The fart rolled out like a weather event.
It arrived in waves: stale cafeteria coffee, jelly donut regret, and something that had perhaps once been a hot dog in 2019. The corridor changed. Eleanor's eyes watered on principle. The blanket tried to evacuate the premises of its own accord.
"DUDE," Josh gag-laughed from geologic layer one. "FRIENDLY FIRE!"
Terry's face went the shade of a taillight. "I— that— donuts hit different—" Another treacherous brap interrupted the apology. "Oh God."
Tyson recoiled like a man yanked back from a precipice by smell alone. "Plague ddemons!" he gagged. "Ppoison gas! You tryin' to kill me with your ass?"
Eleanor, fighting through the miasma, darted in and jammed the blanket firmly over Tyson's hips, because civilization is choices. "Gentlemen," she said, voice pinched, "finish him—metaphorically."
Tyson didn't wait for metaphors. He planted a foot, bridged his hips, and peeled Terry off like a stubborn sticker. One elbow, one knee, and he wriggled free of the stack, blanket slipping to half-mast. Josh clawed for an ankle and got confetti tag instead. Tyson lurched upright, eyes streaming for reasons both chemical and cosmic.
"Where my people at?" he barked, already moving. "Follow me! Lissen to the truth!"
He ran—bare feet slap-slap on wax—toward the stairwell, yelling, "I smell your demon gas! Come out and fight!"
Eleanor let the worst of the air pass before she kneeled by the wreckage. "Are you injured?" she asked, crisp and automatic.
Josh blinked at her like a man in love with survival. "You— you saw that? I held him like Vegeta, right?"
"You held him," she said diplomatically, helping him sit. "That's the important verb."
Terry rolled to a side, clutching his stomach, eyes huge and contrite.

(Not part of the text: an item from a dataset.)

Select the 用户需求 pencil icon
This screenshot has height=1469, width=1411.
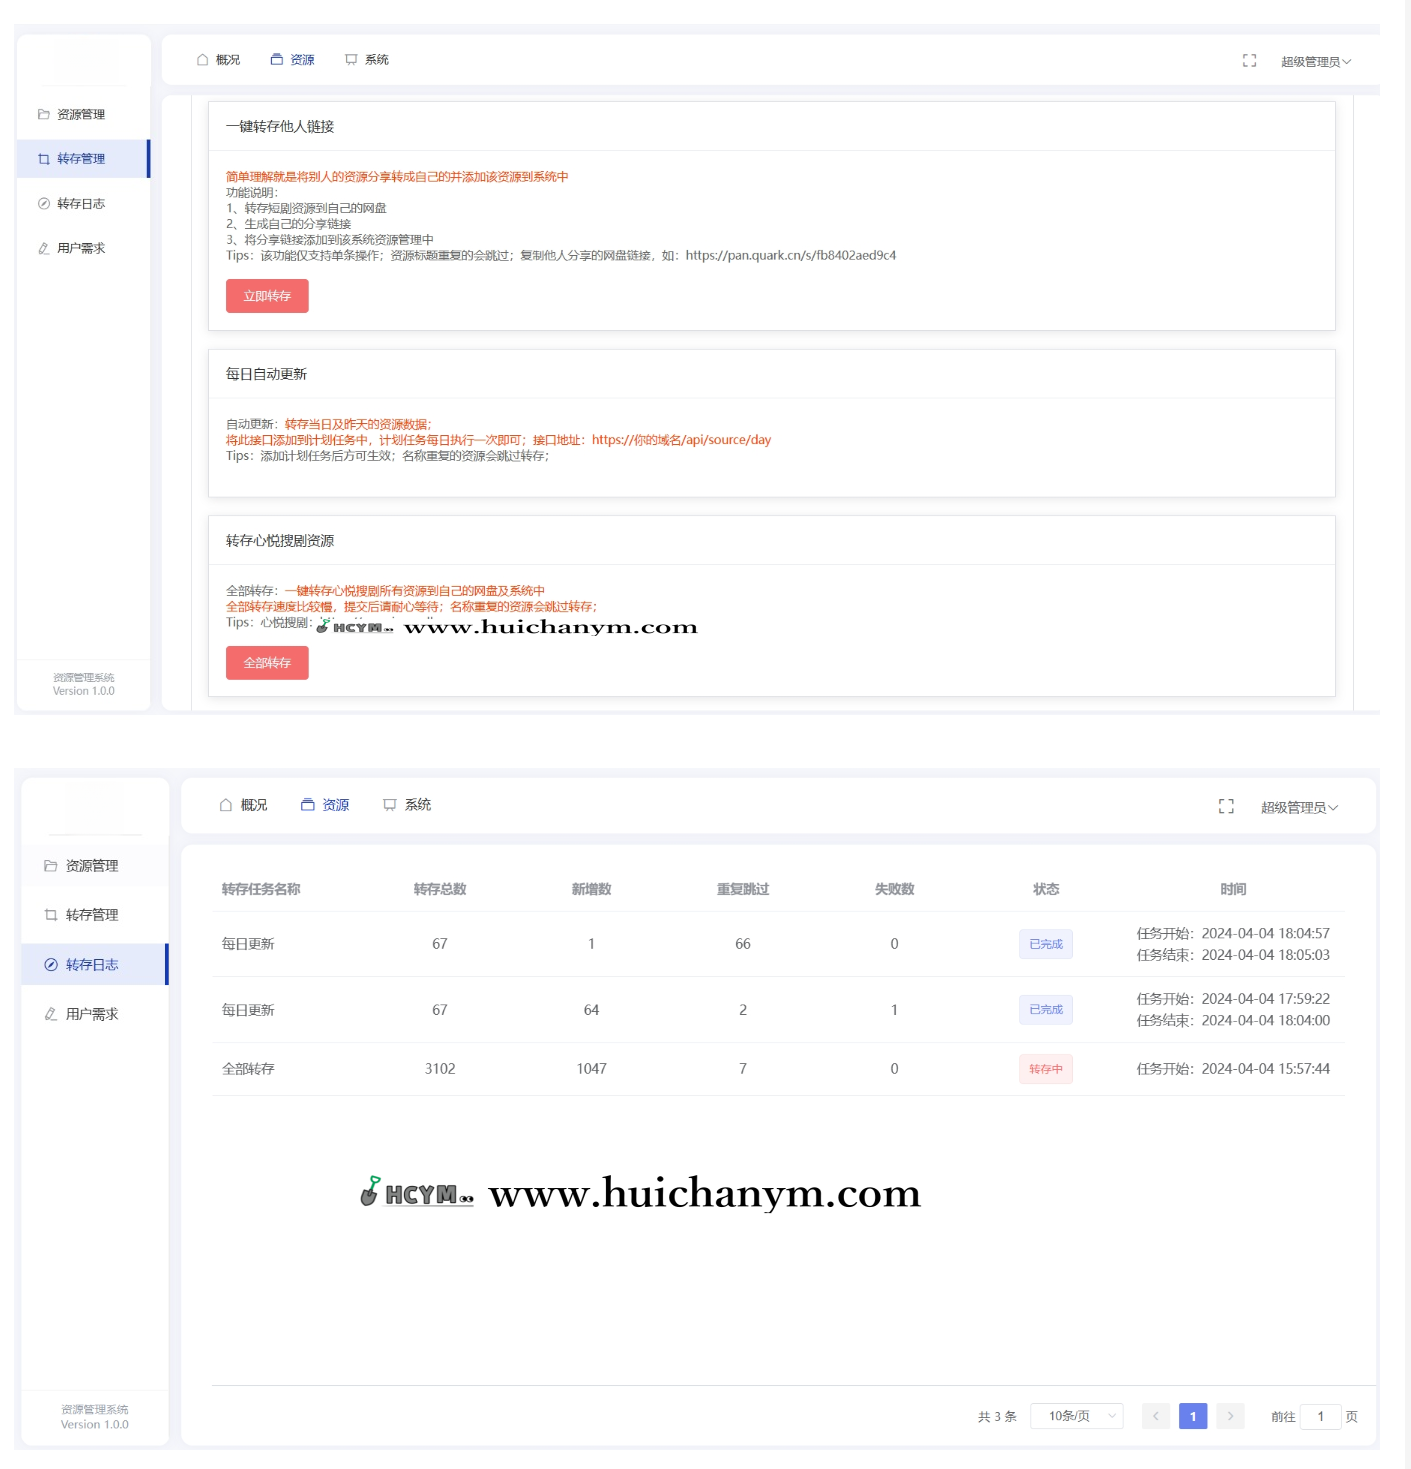point(43,248)
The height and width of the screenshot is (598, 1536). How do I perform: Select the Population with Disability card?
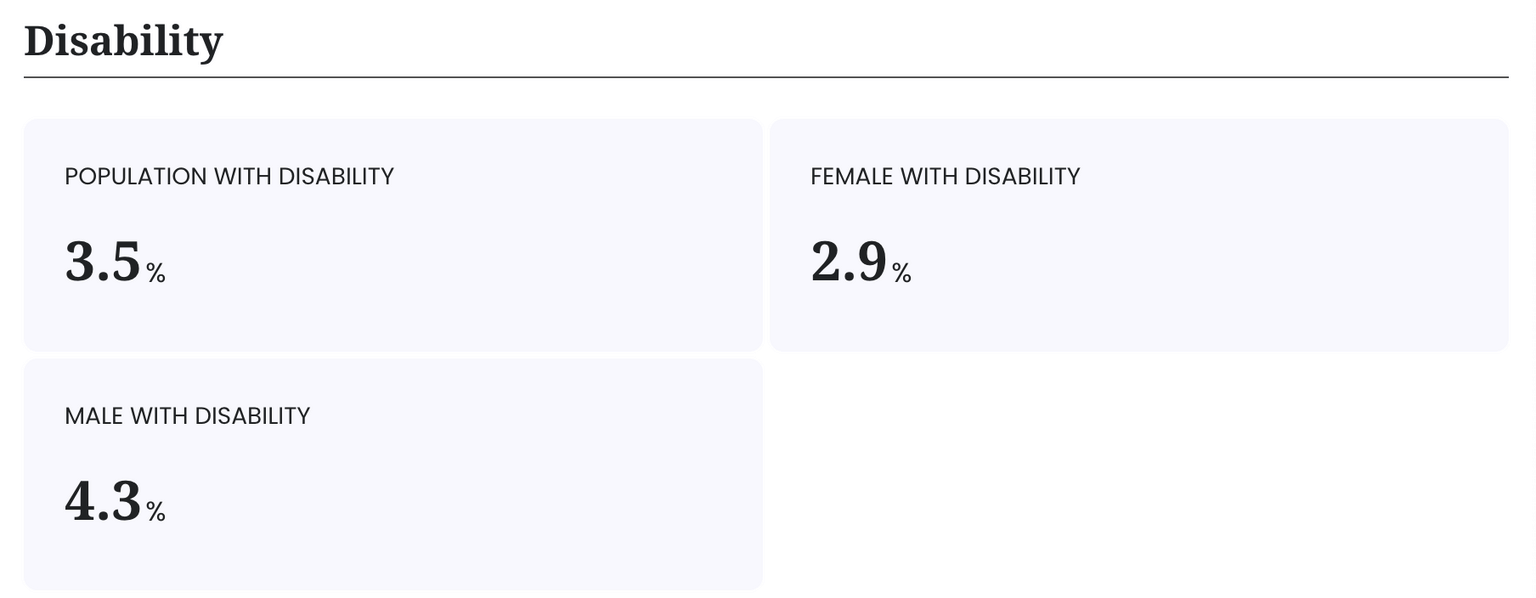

Up close, Eleanor finally mapped the teddy-bear softness under the bluster. He seized her hand impulsively, gallantry suddenly discovered deep in his Slavic DNA, and kissed her knuckles. "As you wish," he murmured, sincere and nerdy, the Princess Bride line wobbling slightly under the circumstances.
Eleanor's eyebrows went north. She was flattered despite herself, then remembered the moment, the cameras, and her job. She gave him a brisk, offended tap on the cheek—more beep than slap. "Very sweet. Absolutely not. Up. Go do your job."
Terry blinked. "Was that a yes, or—"
"It was 'move,'" she said, already standing, already running. She scooped a second blanket from a passing cart because hope springs eternal, even in linen, and sprinted after Tyson, whose voice echoed now from the stairwell like a sermon given to concrete.
Josh staggered up. Terry hauled himself wallward. They exchanged a look that said pride had been wounded, lungs had been challenged, and the night wasn't done with them at all.
"Anime heroes never give up," Josh panted.
"Vegeta always loses," Terry replied, grabbing his radio. "But he shows up for the rematch. Let's go."
They limped after the British nurse, who was already a streak of pink scrubs and iron will, blanket under her arm, chasing a naked messiah into the next bad idea.